-- Task directions --
Would you please return the lines of the entries below starting at the line that has "The image size is (898, 627)." and ending at the line that has "You are a computer-use agent. Image", both included, exactly as they are?

Data excerpts:

___

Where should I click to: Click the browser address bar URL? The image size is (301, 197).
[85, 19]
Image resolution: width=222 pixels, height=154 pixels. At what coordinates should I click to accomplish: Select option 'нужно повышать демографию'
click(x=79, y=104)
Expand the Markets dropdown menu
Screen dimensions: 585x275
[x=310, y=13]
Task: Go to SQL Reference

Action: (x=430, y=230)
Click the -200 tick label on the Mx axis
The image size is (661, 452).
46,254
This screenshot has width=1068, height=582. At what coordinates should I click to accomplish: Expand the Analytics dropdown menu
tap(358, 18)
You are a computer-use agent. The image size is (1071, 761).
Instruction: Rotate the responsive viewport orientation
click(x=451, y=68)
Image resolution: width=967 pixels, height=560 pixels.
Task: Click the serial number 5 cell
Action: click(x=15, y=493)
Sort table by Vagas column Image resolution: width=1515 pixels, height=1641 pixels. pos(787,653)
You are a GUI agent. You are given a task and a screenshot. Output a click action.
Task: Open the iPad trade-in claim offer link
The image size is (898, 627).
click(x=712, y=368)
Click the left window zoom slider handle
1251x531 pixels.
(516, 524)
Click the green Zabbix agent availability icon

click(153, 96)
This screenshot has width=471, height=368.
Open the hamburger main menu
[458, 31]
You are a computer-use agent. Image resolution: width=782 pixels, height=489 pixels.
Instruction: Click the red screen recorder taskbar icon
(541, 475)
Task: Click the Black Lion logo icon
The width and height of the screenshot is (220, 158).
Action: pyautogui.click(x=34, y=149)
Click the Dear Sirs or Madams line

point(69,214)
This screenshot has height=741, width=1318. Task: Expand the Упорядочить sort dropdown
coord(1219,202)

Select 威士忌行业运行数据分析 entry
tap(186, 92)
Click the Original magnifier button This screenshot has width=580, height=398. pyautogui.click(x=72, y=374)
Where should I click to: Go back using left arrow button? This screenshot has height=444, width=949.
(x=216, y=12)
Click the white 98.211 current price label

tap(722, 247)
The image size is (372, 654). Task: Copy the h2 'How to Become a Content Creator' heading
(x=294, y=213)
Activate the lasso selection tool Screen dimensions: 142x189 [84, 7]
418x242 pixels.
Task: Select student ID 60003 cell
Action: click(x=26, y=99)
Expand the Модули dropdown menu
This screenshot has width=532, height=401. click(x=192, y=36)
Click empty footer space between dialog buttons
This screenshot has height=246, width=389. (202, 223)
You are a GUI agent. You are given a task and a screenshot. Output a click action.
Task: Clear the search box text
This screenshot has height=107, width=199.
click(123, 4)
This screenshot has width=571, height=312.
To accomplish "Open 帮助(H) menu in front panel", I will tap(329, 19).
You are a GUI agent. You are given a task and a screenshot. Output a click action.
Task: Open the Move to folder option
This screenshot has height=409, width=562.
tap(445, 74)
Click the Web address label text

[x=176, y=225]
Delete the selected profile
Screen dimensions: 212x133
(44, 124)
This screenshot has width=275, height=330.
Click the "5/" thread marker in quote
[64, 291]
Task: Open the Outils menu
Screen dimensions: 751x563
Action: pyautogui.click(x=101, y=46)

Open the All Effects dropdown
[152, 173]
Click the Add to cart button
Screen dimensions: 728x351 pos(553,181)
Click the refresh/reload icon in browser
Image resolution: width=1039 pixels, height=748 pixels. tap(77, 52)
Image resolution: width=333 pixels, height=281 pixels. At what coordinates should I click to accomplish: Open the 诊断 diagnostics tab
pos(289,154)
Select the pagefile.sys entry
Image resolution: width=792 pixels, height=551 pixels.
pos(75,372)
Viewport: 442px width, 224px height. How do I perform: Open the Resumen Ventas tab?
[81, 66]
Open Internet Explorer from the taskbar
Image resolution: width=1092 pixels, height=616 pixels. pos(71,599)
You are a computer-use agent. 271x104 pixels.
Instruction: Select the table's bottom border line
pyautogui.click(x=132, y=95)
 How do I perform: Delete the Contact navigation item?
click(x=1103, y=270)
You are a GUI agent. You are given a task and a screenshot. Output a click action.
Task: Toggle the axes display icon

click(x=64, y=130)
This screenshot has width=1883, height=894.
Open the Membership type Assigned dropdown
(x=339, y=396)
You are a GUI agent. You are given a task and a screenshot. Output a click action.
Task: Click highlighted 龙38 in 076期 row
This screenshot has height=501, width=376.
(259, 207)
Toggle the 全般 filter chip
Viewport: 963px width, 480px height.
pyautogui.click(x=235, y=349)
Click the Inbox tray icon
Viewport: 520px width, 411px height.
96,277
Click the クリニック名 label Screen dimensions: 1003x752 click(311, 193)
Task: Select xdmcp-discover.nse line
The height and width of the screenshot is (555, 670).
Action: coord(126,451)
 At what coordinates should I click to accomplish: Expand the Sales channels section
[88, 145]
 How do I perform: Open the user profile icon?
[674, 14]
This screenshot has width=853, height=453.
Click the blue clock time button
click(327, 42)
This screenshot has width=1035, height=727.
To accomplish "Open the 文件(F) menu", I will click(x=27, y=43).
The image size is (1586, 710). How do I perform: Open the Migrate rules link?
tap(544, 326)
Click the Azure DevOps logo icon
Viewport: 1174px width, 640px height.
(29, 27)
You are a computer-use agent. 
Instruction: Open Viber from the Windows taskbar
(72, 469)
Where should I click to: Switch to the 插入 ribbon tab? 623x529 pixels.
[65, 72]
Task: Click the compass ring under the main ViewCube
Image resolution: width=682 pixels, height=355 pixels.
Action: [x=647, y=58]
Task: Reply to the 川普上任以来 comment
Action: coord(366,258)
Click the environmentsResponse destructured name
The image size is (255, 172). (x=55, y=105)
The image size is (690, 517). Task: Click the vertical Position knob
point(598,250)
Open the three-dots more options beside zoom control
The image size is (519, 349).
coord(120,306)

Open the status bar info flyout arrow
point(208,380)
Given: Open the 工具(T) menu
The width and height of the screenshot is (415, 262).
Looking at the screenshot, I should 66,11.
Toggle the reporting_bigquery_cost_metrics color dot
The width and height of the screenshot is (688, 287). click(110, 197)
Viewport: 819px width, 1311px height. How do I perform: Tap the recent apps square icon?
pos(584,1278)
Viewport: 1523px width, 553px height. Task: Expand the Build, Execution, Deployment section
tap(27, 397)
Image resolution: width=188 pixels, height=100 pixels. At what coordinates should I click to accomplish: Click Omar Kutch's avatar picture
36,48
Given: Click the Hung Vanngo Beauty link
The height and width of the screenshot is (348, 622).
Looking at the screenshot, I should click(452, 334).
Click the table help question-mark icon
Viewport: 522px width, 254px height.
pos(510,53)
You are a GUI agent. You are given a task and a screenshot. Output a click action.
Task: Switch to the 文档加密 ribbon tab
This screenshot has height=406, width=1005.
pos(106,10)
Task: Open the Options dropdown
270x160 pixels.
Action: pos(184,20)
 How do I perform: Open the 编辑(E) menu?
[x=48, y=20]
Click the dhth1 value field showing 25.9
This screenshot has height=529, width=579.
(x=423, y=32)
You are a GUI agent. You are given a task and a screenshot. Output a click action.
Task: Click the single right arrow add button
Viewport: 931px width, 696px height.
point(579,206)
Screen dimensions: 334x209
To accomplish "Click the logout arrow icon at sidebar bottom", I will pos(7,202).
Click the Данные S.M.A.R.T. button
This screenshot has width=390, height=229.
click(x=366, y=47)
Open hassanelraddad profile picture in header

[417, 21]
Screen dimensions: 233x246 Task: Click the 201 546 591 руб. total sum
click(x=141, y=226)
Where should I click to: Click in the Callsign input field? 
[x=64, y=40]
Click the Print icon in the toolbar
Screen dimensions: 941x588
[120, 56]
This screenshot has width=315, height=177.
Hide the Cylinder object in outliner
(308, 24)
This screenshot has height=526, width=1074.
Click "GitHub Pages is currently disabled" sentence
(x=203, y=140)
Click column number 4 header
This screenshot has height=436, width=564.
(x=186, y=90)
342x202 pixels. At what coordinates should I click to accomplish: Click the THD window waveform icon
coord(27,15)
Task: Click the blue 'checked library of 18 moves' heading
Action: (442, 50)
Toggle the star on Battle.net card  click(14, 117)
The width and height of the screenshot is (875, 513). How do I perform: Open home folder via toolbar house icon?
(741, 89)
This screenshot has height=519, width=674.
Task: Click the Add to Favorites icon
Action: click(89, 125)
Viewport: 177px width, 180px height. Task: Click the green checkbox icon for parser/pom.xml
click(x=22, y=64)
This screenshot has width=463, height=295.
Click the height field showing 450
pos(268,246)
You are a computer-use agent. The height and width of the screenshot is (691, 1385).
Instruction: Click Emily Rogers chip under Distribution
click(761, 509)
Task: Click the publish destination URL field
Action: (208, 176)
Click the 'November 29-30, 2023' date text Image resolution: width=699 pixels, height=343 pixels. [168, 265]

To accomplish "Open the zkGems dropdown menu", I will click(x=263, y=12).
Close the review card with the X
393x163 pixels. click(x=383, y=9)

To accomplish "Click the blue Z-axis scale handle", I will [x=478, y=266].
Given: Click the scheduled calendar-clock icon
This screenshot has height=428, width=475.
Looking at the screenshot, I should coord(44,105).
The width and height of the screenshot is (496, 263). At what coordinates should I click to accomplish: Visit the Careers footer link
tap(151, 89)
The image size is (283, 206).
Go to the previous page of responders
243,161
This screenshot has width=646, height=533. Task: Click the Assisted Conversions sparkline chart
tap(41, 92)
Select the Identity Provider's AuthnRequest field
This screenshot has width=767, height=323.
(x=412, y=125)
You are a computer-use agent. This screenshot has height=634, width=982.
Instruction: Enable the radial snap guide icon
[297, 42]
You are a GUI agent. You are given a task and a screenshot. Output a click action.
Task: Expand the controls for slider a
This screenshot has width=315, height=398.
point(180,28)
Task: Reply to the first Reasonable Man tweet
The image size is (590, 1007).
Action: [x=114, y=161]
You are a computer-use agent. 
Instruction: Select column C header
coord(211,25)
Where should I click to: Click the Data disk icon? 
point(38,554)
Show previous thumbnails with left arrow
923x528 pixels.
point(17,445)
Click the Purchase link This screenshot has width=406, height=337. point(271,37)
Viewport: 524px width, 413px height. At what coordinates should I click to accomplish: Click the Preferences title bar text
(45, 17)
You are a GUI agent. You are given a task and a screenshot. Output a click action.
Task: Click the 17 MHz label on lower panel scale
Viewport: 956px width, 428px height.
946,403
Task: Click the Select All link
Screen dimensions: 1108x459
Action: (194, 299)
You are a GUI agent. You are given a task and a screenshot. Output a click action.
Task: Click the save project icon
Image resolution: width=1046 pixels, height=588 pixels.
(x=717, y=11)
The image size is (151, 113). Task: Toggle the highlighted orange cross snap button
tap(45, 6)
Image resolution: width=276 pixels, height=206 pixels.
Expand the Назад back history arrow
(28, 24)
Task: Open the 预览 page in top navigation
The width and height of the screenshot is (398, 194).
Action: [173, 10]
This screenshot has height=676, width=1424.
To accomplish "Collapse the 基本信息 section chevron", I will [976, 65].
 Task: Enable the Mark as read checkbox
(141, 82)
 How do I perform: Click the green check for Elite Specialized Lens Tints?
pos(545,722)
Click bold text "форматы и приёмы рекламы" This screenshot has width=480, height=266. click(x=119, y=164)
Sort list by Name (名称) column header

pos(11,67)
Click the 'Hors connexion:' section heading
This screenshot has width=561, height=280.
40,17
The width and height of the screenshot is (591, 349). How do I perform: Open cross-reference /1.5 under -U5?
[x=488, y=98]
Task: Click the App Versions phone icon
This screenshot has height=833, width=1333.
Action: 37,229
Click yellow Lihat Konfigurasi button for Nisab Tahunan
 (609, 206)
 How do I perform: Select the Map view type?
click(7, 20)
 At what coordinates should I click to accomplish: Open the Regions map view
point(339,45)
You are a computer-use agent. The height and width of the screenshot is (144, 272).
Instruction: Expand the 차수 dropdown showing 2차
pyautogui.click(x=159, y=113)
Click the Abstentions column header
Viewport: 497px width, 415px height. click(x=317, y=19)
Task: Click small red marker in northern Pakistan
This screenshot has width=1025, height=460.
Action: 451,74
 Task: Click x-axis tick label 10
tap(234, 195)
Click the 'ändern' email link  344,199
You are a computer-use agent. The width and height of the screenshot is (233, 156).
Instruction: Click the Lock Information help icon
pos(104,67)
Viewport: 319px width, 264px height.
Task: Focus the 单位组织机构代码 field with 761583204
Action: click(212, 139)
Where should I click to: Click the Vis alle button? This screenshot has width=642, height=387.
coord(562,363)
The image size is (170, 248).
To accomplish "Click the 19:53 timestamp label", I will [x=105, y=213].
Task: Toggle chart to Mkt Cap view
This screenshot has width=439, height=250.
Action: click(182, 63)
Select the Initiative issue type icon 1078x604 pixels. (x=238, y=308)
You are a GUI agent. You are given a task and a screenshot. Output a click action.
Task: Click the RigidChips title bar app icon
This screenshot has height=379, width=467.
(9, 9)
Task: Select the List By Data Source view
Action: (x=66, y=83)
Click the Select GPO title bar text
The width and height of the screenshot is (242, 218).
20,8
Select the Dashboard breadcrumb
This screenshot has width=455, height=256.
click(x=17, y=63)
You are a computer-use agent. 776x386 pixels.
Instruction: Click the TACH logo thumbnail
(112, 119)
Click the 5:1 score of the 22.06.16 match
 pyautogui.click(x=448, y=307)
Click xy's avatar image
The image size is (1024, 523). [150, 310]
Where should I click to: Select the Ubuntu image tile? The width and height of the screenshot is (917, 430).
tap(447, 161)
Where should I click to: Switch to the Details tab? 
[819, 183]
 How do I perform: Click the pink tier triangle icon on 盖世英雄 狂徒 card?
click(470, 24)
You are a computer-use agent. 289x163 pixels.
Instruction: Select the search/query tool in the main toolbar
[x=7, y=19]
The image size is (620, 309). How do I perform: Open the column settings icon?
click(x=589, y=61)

___

-- The completed task --
The image size is (898, 627).
click(x=712, y=368)
Click the left window zoom slider handle
1251x531 pixels.
(516, 524)
Click the green Zabbix agent availability icon

click(153, 96)
This screenshot has width=471, height=368.
Open the hamburger main menu
[458, 31]
You are a computer-use agent. Image resolution: width=782 pixels, height=489 pixels.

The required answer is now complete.